◆ EXERCISE INSTRUCTIONS
When the line containing "Open the Realtime" is found in the data below, copy it and each line after it through the line containing "You are a computer-use agent. The image size is (532, 403).", exactly and with no others.
─── INPUT MATERIAL ───
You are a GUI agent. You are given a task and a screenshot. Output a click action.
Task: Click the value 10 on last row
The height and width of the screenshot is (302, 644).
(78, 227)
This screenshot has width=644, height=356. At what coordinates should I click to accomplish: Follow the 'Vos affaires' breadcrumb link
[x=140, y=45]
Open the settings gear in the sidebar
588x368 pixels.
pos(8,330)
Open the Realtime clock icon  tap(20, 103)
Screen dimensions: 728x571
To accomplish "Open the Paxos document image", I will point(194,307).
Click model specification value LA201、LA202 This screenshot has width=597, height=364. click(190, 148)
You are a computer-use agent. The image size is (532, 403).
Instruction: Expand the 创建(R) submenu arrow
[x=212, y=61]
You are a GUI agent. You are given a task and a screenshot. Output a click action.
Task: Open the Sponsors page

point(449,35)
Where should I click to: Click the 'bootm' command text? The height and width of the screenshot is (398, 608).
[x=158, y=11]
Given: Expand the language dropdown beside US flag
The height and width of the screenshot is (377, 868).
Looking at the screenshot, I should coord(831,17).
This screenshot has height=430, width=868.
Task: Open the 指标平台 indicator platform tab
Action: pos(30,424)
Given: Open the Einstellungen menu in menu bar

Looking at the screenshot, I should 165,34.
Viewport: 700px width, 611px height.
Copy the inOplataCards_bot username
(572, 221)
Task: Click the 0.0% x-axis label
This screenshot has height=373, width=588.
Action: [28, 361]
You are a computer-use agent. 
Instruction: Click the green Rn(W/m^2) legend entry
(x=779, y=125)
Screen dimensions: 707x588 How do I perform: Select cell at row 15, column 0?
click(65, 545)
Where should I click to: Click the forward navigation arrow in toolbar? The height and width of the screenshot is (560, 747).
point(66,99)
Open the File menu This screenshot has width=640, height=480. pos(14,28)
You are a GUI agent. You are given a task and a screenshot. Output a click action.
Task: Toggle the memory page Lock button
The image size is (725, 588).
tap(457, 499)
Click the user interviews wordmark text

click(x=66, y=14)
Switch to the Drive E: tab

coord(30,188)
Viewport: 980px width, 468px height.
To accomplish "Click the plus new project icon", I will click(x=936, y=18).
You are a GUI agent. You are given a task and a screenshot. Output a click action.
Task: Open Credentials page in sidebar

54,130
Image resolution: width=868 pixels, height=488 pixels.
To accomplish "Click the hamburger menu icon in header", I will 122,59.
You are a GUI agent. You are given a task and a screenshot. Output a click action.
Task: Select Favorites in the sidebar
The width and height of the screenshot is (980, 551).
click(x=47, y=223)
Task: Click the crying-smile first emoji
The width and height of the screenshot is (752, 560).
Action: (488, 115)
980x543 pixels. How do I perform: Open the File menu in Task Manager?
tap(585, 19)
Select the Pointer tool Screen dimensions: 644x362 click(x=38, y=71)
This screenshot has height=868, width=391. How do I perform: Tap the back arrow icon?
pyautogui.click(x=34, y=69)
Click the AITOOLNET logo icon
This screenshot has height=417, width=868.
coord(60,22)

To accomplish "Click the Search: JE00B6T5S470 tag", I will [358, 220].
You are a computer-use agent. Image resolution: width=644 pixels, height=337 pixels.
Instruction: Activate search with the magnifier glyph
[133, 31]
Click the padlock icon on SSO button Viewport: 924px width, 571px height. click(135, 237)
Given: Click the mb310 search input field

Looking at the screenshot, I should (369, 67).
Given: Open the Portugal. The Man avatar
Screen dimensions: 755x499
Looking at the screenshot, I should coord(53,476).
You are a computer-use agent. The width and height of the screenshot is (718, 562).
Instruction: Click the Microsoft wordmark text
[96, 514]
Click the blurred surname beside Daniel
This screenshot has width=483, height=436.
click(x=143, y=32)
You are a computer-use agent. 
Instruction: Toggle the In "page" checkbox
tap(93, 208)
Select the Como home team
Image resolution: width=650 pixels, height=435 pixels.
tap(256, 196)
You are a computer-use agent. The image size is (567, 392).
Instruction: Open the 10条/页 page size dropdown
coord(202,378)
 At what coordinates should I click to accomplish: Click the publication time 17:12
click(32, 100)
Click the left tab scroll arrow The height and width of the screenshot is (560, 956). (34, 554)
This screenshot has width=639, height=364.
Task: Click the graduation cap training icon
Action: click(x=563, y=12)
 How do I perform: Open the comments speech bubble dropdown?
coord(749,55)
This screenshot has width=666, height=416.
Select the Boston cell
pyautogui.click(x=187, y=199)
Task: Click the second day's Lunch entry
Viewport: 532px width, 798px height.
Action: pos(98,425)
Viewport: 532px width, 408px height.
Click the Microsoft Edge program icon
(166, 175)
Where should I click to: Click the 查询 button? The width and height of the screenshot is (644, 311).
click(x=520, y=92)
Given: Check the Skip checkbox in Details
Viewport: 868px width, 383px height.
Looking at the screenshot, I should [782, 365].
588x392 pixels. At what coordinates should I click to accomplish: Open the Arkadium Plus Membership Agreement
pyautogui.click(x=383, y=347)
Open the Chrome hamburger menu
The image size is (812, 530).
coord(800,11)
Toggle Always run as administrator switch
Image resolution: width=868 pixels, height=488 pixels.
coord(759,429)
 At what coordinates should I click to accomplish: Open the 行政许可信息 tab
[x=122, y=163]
───
◆ SOLUTION FOR THIS PROBLEM
Open the Realtime clock icon  tap(20, 103)
Screen dimensions: 728x571
To accomplish "Open the Paxos document image", I will point(194,307).
Click model specification value LA201、LA202 This screenshot has width=597, height=364. click(190, 148)
You are a computer-use agent. The image size is (532, 403).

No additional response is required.